Elk hunker down after being fed in March 2024 on the National Elk Refuge, which is administered by the U.S. Fish and Wildlife Service. Chronic wasting disease has been detected for the first time on a separate feedground near Pinedale. Photo by Kathryn Ziesig, Jackson Hole Daily.

 

By Billy Arnold
Jackson Hole News&Guide
Via- Wyoming News Exchange

JACKSON — For the first time, an elk has tested positive for chronic wasting disease on a western Wyoming wapiti feedground, areas that wildlife biologists have long seen as a risk for disease transmission.

The elk that tested positive was an adult cow found dead on the Scab Creek Feedground near Pinedale at the end of December, according to the Wyoming Game and Fish Department, which reported the detection Wednesday. Game and Fish personnel investigated the carcass and removed it at the end of December, officials said.

Scab Creek is part of Hunt Area 98, which is home to the 2,000-animal Pinedale Elk Herd and stretches west from the Fontenelle Reservoir to the foothills of the Wind River Range. Chronic wasting disease has been detected in the hunt area before but never on a feedground — near Pinedale or anywhere else in the state.

The finding is significant because feedgrounds are at the core of the debate about how to manage chronic wasting disease, a 100% fatal neurological condition that has been spreading through western Wyoming’s ungulates — deer, elk and moose — since the late 1980s. The disease can be spread in many ways, including through direct animal-to-animal contact and environmental contamination.
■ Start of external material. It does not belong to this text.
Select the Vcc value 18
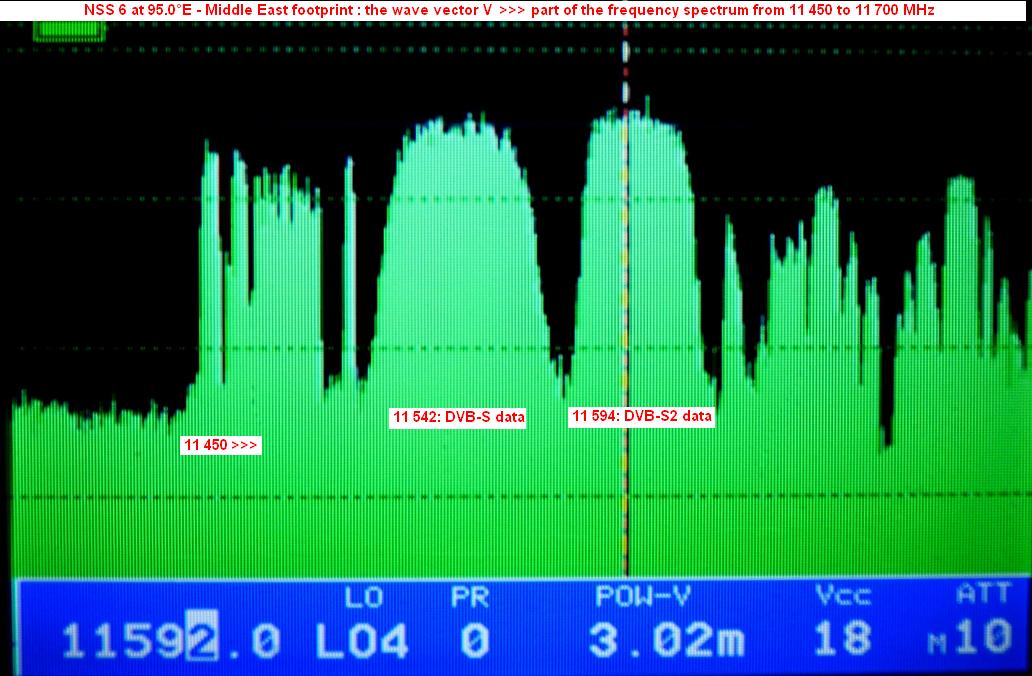This screenshot has height=676, width=1032. tap(842, 640)
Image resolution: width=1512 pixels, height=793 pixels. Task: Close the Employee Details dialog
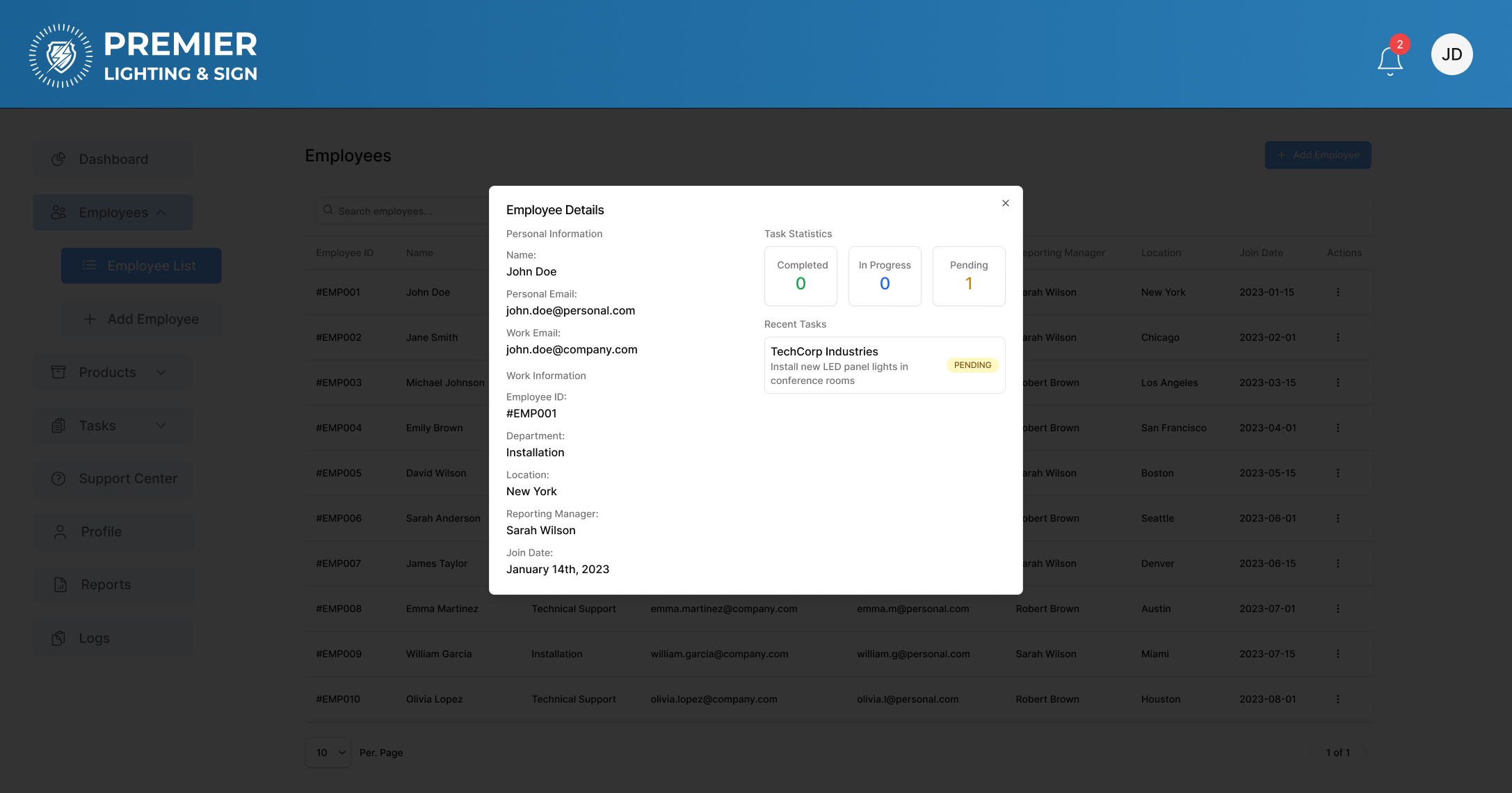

Feedgrounds increase the risk of both by causing elk, which are herd animals and naturally group together, to gather in unnaturally tight quarters. When wapiti are close together, it’s easier for them to come into contact with one another’s saliva and bodily fluids, which can carry the disease-causing agents known as prions. When elk return to the same area winter after winter, like a feedground, those prions can infiltrate the soil and plants and survive for up to 16 years, creating a vector for spreading chronic wasting disease that can last decades.

The detection comes as the Wyoming Game and Fish Department, which operates upwards of 20 feedgrounds in western Wyoming, and the National Elk Refuge are both reevaluating the future of feeding.

After developing a statewide plan for managing elk feedgrounds, the state is now moving toward reevaluating how it manages feedgrounds in the Jackson and Pinedale area.

The Scab Creek Feedground will be included in that review. But any changes to feeding are not expected for months, if not years.

While environmental and some hunting advocacy groups have called for closing feedgrounds as a way to prevent the spread of chronic wasting disease and elk population declines in the long term, Wyoming’s outfitting and ranching lobby has promised to fight feedground closures, concerned about elk dying in the near term and elk leaving feedgrounds to dine on ranchers’ hay. Closing any state-run feedground will require approval from Gov. Mark Gordon.

Scientists estimate that when chronic wasting disease prevalence reaches between 7% and 13%, elk populations will decline. Prevalence in western Wyoming elk is thought to be less than 1%.